EXPLORE THE MATERIAL ->
**A)** Decide whether each statement below agrees with the text on Jan Beagle. For each, answer yes or no and quote the words from the text that decide it. (i) Jan Beagle was educated at the University of Auckland. (ii) Catherine Pollard held the post of Under-Secretary-General for Management before Jan Beagle. (iii) António Guterres appointed Jan Beagle as Under-Secretary-General for Management.
**B)** Please write the next few sentences of the text on Jan Beagle, picking up after its final sentence.

TEXT SHOWN ->
┌────────
Director-General of the International Development Law Organization
- Incumbent
- Assumed office 1 January 2020
- Preceded by: Irene Khan

Special Adviser to the United Nations Secretary-General on System-wide Implementation of Chief Executive Board Decisions
- In office 5 August 2019 – 2019

Under-Secretary-General of the United Nations for Management
- In office 1 June 2017 – 2019
- Preceded by: Yukio Takasu
- Succeeded by: Catherine Pollard

Deputy Executive Director of the Joint United Nations Programme on HIV/AIDS
- In office 2009–2017
- Succeeded by: Gunilla Carlsson

Deputy Director-General of the United Nations Office at Geneva
- In office 2008–2009

Assistant Secretary-General of the United Nations for Human Resources Management
- In office 2005–2007

Personal details
- Education: University of Auckland
- Occupation: Diplomat

= Jan Beagle =

New Zealand diplomat

Jan Margaret Beagle is a New Zealand diplomat who has been serving as the Director-General of the International Development Law Organization (IDLO) since 2020. From 2017 until 2019, she was the Under-Secretary-General of the United Nations for Management, appointed to this position by United Nations Secretary-General António Guterres on 1 June 2017. She then served as Special Advisor to the Secretary-General on Systemwide Implementation of Chief Executive Board decisions.
└────────
(Dataset records)
┌────────
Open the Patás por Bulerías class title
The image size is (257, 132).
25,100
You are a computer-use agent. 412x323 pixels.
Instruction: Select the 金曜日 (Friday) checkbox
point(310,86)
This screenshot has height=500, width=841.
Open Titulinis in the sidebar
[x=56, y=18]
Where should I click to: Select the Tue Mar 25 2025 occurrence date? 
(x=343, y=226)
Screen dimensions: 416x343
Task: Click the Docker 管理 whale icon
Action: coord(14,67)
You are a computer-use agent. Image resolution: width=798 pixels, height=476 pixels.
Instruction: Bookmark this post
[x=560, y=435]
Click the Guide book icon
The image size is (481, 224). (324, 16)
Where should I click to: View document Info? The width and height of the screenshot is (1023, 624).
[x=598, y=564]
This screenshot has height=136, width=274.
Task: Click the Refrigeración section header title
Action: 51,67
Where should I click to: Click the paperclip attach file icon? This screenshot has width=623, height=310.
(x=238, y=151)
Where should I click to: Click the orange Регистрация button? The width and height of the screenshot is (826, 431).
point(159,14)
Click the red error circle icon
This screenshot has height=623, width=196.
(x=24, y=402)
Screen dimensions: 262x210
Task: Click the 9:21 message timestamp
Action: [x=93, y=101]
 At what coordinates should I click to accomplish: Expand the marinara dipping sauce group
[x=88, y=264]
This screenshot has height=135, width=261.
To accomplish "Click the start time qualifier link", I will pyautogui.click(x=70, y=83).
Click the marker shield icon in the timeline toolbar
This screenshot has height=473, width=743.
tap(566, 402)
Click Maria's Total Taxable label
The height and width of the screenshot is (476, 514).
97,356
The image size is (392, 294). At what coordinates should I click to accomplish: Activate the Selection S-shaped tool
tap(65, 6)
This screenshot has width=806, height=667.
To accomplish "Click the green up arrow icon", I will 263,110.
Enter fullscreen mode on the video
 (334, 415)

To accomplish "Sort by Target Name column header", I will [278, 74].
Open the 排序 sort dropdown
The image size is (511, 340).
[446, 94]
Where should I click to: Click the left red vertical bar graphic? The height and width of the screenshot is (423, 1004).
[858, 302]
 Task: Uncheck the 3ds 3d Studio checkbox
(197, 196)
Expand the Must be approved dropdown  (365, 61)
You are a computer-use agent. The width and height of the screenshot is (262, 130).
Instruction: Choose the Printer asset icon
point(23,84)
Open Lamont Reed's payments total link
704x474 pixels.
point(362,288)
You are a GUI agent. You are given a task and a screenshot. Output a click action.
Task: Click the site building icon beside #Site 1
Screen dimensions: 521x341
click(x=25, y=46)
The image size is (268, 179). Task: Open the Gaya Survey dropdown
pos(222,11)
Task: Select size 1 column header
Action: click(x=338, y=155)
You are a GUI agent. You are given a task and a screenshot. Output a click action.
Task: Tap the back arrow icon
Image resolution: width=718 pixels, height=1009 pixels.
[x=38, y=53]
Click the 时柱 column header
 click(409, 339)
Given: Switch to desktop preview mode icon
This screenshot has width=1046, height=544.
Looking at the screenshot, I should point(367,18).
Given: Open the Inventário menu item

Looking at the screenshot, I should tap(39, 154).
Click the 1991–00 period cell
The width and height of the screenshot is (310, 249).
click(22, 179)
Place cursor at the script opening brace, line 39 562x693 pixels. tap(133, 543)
└────────
OUTPUTS FOR THE TASKS ->
**A)**
(i) Yes: "Education: University of Auckland"
(ii) No: "Preceded by: Yukio Takasu"
(iii) Yes: "appointed to this position by United Nations Secretary-General António Guterres on 1 June 2017"

**B)**
Earlier in her career, Beagle held the position of Deputy Executive Director of the Joint United Nations Programme on HIV/AIDS, known as UNAIDS. From 2008 to 2009, she was the Deputy Director-General of the United Nations Office at Geneva, and from 2005 to 2007, Assistant Secretary-General for Human Resources Management.

== Education ==
Beagle holds a master's degree with first class honours in History and International Relations from the University of Auckland, New Zealand. In 2018, Beagle was a recipient of the University of Auckland Distinguished Alumni Award.

== Career ==
Beginning her career in the New Zealand Ministry of Foreign Affairs, including as a delegate to the United Nations in New York, Beagle worked across the peace and security, human rights, development, management and gender sectors.

As Assistant Secretary-General and Deputy Executive Director of UNAIDS, Beagle played a leading role in the development of the UNAIDS Strategy 2016-2021, the first UN system strategy to be fully aligned with the Sustainable Development Goals (SDGs) following their adoption in September 2015, after a broad consultation in all regions and virtually. While working for UNAIDS, Beagle led a programme to increase the number of women working in senior positions across the agency. In 2017, she was investigated over harassment claims; the UNAIDS executive director, Michel Sidibé, eventually recommended the case be closed following an internal investigation that found the allegations were unsubstantiated. Then, on 10 February 2020 the Administrative Tribunal of the International Labour Organization (ILOAT), during its 129st session, in case 4241, ruled that claims of harassment were indeed substantiated and that UNAIDS "...incurred liability towards the complainant on account of this harassment..."

Beagle also served as Deputy Director-General of the United Nations Office at Geneva (UNOG).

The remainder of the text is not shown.